BEGIN MATERIAL SHOWN

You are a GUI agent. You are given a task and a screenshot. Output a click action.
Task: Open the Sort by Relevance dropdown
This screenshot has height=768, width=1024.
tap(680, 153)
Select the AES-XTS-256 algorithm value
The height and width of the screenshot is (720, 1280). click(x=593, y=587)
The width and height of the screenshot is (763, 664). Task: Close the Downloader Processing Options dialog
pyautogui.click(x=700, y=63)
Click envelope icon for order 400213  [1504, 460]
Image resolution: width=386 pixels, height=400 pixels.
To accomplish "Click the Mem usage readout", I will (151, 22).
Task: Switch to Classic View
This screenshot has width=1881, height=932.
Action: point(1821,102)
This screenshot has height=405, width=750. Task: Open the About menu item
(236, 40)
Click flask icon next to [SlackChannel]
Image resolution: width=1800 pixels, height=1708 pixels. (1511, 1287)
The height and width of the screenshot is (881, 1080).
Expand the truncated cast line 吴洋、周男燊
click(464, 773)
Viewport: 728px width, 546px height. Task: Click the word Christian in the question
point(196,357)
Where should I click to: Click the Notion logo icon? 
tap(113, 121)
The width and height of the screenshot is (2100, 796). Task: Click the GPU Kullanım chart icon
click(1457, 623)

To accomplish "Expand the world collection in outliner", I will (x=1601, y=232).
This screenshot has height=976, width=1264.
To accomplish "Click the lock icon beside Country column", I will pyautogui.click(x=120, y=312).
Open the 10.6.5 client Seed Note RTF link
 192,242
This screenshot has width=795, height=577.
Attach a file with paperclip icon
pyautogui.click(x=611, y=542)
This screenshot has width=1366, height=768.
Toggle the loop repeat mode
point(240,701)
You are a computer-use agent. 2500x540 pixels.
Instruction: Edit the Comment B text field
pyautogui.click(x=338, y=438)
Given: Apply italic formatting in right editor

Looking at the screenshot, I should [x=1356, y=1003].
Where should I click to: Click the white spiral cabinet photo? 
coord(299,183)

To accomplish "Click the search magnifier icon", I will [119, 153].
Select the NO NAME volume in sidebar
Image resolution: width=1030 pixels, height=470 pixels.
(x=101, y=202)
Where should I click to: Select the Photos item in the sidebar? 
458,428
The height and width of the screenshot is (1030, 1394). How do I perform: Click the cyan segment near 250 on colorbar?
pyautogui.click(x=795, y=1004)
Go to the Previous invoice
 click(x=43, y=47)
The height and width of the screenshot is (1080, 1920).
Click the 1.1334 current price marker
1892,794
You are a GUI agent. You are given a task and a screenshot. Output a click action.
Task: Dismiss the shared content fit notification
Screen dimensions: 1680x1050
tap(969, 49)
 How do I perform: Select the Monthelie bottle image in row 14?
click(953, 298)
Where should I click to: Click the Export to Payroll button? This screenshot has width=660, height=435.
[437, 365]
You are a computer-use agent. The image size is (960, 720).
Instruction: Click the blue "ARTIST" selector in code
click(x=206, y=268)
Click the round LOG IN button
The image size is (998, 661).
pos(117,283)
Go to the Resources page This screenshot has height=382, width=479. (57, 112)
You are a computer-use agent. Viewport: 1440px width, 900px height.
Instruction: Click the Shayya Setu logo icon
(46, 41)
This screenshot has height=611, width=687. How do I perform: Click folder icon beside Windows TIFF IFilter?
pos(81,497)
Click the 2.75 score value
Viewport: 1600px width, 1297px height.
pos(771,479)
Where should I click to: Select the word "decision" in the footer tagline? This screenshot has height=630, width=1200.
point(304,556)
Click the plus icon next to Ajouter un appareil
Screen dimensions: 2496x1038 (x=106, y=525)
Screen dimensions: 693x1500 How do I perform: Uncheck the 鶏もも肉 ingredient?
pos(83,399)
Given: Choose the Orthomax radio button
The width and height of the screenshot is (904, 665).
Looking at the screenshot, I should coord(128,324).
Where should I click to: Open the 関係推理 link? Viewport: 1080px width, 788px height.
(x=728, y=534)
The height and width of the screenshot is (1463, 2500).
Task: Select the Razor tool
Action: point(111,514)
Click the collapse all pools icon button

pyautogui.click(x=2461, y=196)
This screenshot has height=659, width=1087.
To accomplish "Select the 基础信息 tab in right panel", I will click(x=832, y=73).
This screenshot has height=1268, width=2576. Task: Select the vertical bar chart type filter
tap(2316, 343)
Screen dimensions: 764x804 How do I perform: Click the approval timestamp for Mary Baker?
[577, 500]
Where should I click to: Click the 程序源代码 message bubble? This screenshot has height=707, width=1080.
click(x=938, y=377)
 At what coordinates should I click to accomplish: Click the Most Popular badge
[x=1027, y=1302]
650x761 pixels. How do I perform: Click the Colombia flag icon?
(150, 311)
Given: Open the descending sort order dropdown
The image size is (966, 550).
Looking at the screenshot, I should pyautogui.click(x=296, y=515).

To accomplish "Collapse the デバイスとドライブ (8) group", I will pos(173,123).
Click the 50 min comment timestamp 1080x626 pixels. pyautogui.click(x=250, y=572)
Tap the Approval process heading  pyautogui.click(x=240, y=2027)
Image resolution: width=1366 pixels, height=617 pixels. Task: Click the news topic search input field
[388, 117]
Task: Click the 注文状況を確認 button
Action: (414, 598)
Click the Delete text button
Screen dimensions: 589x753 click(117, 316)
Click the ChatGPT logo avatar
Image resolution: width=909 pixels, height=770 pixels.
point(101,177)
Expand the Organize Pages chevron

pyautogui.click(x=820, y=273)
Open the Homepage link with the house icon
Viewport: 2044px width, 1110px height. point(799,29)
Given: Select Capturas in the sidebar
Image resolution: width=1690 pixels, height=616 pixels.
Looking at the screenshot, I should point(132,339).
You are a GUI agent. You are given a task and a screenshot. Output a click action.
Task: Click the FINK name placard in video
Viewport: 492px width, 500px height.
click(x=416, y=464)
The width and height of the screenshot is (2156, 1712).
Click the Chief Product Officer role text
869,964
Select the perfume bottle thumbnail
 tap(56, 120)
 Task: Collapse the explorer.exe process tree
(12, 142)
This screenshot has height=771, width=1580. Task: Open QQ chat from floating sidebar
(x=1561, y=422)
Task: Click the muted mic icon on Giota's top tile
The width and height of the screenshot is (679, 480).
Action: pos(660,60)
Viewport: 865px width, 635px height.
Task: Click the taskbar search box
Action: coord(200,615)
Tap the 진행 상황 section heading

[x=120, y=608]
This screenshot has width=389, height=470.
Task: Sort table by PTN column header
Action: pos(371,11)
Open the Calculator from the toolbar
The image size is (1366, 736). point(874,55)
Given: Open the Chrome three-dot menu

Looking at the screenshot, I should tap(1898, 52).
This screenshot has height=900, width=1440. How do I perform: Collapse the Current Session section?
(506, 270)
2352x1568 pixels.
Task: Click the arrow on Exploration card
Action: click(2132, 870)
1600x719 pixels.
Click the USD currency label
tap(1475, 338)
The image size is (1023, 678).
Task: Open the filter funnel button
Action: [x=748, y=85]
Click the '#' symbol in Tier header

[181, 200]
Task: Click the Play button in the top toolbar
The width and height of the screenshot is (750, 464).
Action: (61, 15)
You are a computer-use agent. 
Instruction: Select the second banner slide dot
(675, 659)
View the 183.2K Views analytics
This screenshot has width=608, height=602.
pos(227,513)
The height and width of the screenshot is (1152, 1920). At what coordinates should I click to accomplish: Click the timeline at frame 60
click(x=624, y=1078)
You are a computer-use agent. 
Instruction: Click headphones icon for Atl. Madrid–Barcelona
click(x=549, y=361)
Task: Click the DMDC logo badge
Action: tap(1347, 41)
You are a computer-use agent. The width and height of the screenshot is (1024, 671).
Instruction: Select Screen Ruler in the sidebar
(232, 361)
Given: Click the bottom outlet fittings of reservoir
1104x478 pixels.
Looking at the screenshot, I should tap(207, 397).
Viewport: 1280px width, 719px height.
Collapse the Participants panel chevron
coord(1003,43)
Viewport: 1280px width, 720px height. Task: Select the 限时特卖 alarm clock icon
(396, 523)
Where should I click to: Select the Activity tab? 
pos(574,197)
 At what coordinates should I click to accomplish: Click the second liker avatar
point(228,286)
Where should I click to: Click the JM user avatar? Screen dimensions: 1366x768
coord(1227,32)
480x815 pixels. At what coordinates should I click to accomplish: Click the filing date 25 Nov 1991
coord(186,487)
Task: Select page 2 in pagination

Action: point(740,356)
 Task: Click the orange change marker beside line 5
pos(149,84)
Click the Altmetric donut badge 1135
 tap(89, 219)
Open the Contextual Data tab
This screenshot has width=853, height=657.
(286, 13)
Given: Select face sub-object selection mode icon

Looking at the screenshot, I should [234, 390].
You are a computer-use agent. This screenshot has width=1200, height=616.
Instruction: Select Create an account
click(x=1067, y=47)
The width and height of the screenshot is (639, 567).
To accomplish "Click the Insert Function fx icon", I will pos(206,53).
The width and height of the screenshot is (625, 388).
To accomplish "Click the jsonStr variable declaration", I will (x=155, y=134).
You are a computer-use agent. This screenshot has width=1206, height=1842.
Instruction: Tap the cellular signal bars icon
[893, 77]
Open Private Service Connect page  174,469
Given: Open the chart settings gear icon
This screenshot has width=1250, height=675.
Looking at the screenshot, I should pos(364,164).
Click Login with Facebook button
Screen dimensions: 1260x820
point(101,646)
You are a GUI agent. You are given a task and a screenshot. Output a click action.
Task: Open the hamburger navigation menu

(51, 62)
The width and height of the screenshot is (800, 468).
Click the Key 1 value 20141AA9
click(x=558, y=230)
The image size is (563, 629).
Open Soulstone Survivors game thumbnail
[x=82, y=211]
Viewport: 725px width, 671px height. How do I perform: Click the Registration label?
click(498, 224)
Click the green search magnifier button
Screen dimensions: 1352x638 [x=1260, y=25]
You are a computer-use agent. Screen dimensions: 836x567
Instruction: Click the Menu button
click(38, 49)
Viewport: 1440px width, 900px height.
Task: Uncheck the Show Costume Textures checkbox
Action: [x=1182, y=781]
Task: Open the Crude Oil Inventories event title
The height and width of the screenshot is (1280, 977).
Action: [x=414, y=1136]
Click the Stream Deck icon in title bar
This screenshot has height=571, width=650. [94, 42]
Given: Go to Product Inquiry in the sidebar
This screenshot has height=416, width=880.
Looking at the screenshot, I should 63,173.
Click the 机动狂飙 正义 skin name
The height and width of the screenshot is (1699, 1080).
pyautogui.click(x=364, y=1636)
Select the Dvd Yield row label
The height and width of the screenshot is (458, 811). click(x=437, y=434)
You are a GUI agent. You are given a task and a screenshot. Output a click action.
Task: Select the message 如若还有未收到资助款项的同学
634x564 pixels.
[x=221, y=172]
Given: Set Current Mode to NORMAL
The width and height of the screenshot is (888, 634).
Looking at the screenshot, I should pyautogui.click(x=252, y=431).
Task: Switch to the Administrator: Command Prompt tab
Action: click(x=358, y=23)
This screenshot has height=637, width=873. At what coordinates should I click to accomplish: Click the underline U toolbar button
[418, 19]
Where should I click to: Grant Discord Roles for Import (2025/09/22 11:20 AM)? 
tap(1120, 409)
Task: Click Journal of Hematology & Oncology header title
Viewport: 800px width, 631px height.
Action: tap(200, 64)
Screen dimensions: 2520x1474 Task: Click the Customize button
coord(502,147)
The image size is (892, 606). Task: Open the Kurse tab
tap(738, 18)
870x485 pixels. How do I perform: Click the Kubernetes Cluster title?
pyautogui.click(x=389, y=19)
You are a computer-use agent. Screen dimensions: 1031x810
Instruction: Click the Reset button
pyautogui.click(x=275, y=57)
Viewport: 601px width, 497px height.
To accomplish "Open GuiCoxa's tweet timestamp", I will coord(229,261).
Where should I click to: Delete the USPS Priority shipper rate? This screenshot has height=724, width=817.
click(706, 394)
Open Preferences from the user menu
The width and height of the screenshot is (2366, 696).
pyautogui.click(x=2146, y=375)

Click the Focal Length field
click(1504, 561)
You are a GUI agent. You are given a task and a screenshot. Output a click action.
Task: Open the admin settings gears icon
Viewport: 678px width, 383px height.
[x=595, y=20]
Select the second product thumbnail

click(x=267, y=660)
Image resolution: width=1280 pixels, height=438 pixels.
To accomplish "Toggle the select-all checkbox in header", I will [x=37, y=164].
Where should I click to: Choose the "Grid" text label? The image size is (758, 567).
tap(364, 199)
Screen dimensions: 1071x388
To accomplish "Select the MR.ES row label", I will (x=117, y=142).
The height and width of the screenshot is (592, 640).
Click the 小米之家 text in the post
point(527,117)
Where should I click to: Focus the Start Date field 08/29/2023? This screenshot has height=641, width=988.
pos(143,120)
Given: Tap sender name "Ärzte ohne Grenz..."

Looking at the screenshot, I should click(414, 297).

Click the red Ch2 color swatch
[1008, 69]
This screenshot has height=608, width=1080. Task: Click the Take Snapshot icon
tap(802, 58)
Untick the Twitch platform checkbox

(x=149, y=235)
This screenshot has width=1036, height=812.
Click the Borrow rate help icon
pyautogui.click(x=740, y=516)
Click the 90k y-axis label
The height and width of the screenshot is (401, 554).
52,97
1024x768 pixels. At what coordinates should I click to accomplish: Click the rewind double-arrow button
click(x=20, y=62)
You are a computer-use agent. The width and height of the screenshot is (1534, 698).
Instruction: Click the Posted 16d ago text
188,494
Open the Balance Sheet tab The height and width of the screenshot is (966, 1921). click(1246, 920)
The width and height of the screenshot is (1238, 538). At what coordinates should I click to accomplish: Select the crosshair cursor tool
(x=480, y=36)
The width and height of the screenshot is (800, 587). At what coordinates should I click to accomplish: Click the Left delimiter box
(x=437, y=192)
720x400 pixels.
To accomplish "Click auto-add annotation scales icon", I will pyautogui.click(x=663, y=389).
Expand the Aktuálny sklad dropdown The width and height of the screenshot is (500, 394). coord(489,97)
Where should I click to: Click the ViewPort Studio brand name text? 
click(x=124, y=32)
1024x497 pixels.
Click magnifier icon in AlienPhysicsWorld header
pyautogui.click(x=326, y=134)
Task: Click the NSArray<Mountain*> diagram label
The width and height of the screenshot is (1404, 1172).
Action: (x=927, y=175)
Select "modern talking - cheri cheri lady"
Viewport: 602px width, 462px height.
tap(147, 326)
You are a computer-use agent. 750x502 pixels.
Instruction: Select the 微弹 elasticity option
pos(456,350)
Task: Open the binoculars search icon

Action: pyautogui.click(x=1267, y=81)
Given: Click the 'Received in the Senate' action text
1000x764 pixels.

END MATERIAL SHOWN

■ **YOUR INSTRUCTIONS**
Put the rows above into a JSON list of strings, one string per line and no blank lines, beginning at the line containing "Select the Dvd Yield row label" and continuing through the line containing "pyautogui.click(x=389, y=19)".

■ **ANSWER FOR THIS EXERCISE**
[
  "Select the Dvd Yield row label",
  "The height and width of the screenshot is (458, 811). click(x=437, y=434)",
  "You are a GUI agent. You are given a task and a screenshot. Output a click action.",
  "Task: Select the message 如若还有未收到资助款项的同学",
  "634x564 pixels.",
  "[x=221, y=172]",
  "Given: Set Current Mode to NORMAL",
  "The width and height of the screenshot is (888, 634).",
  "Looking at the screenshot, I should pyautogui.click(x=252, y=431).",
  "Task: Switch to the Administrator: Command Prompt tab",
  "Action: click(x=358, y=23)",
  "This screenshot has height=637, width=873. At what coordinates should I click to accomplish: Click the underline U toolbar button",
  "[418, 19]",
  "Where should I click to: Grant Discord Roles for Import (2025/09/22 11:20 AM)? ",
  "tap(1120, 409)",
  "Task: Click Journal of Hematology & Oncology header title",
  "Viewport: 800px width, 631px height.",
  "Action: tap(200, 64)",
  "Screen dimensions: 2520x1474 Task: Click the Customize button",
  "coord(502,147)",
  "The image size is (892, 606). Task: Open the Kurse tab",
  "tap(738, 18)",
  "870x485 pixels. How do I perform: Click the Kubernetes Cluster title?",
  "pyautogui.click(x=389, y=19)"
]